It wasn’t hard to tell that today would be tough: nearly 9000 feet of gain, starting in the desert below 5000 feet, in an area of the Sierra where loose rock is common. And Cedric Wright brought the pain with long desert roads, loose boulder-hopping, treacherous scree chutes, and little water. In the morning, I was hoping to climb at least one bonus peak, Colosseum, but by the time I reached Cedric Wright’s summit, I just wanted to be done. Today was work, not play.
A sizable crowd was at the Scotty’s Spring trailhead by 5 AM for a long walk up the “difficult” 4WD road to near 8500 feet. The road was tame by Colorado standards, and I could have easily driven it, but that would not have been fair. Rob and two Bobs took the lead, and I followed them mechanically past a junction and up the wrong road for a few hundred vertical feet. Had I looked at the map in my pack, I would have seen the mistake, but I assumed they knew what they were doing. After retracing our steps and jogging the flat parts of the correct road, we eventually caught the rest of the group just past where the road ends in Armstrong Canyon.
The road soon degraded to a use trail, but it was too sandy to be useful, so I started making my way up the boulders to one side. The monotony of the long boulder-field was broken by an impressive pile of debris from a military jet crash.
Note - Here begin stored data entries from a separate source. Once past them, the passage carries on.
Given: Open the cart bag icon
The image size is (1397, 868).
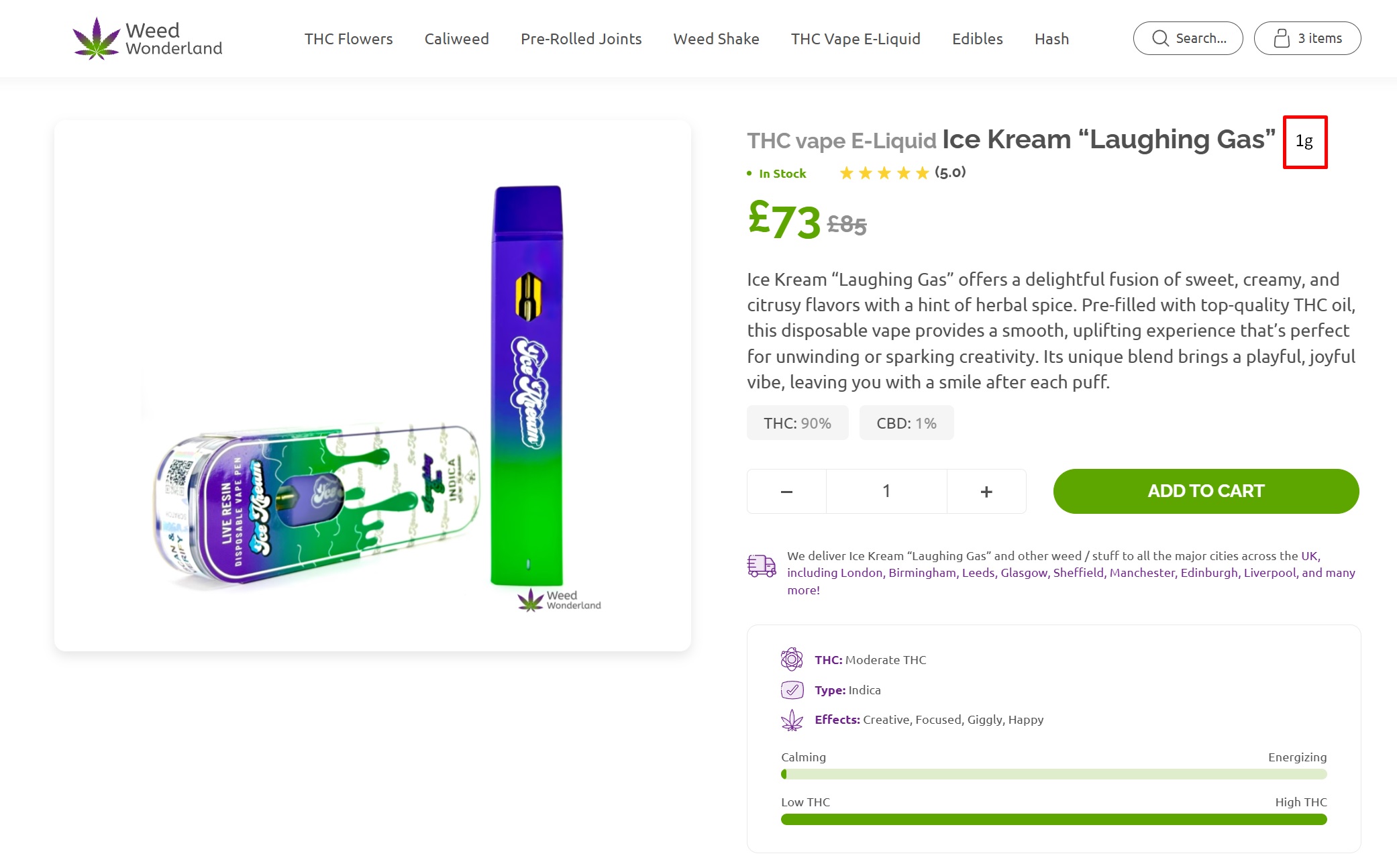Looking at the screenshot, I should (x=1282, y=38).
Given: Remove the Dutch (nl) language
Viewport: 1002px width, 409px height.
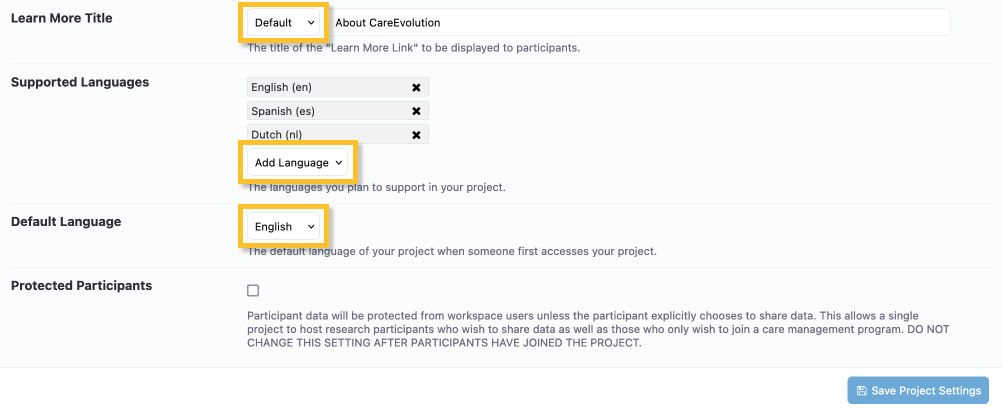Looking at the screenshot, I should 416,135.
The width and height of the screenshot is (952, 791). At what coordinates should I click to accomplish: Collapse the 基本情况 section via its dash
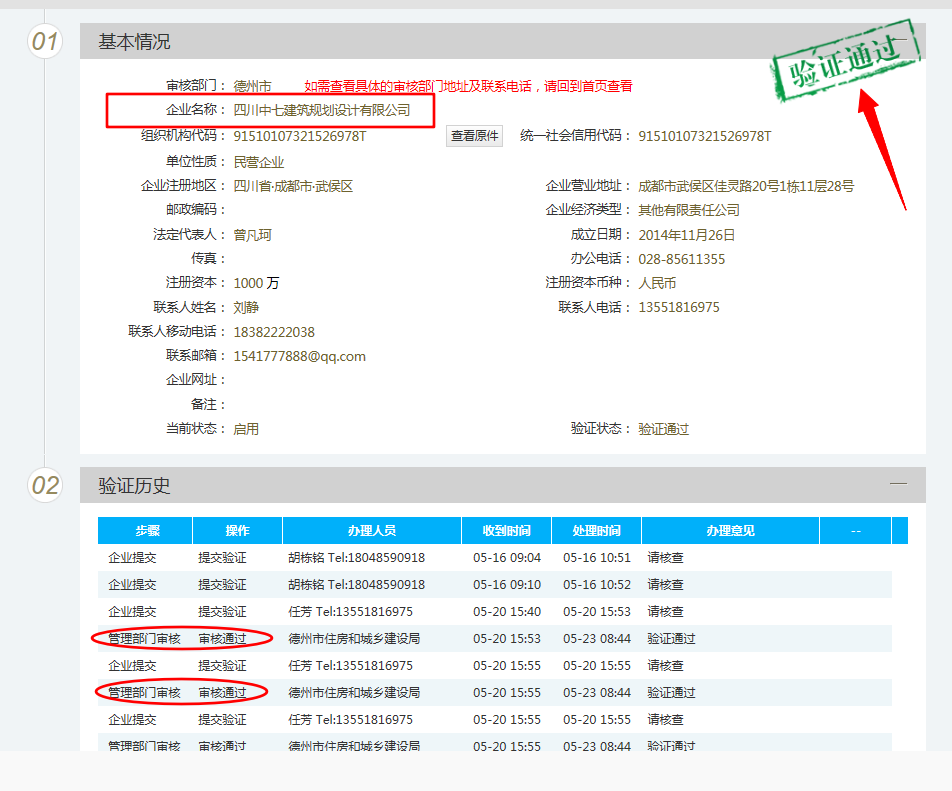[898, 41]
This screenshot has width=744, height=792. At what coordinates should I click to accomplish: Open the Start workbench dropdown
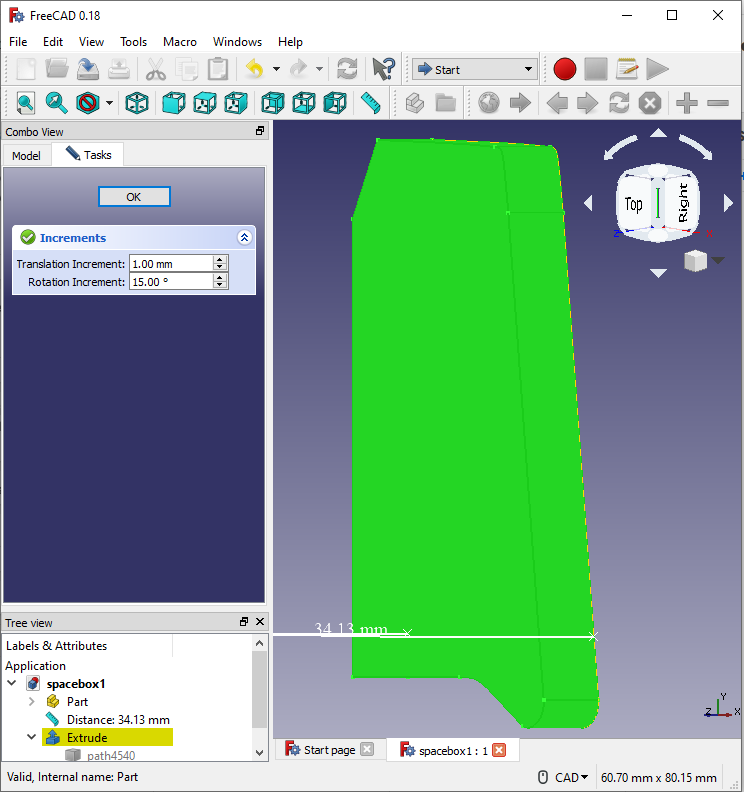tap(474, 69)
Bob, Bob, and I spent a few minutes digging through the debris and photographing the interesting bits. We then resumed the climb toward some truly grim sand-and-talus chutes to the left, admiring Mount Perkins’ colorful east face to the right.
Several of us reached the base of the chutes at the same time, each choosing what looked like the least painful path. The people directly in the chute seemed to be having a hard time and knocking down lots of rock, so I chose to climb some blocky cliffs to the left. They were covered with dirt and loose rocks of all sizes, but by climbing carefully, I managed not to bombard the people below me. Since I was first up the cliff, I didn’t need to listen for rockfall, so I put in my headphones and turned up the music. I therefore missed what I gather was some frightening rockfall below me, with cries of “rock” and people running for cover.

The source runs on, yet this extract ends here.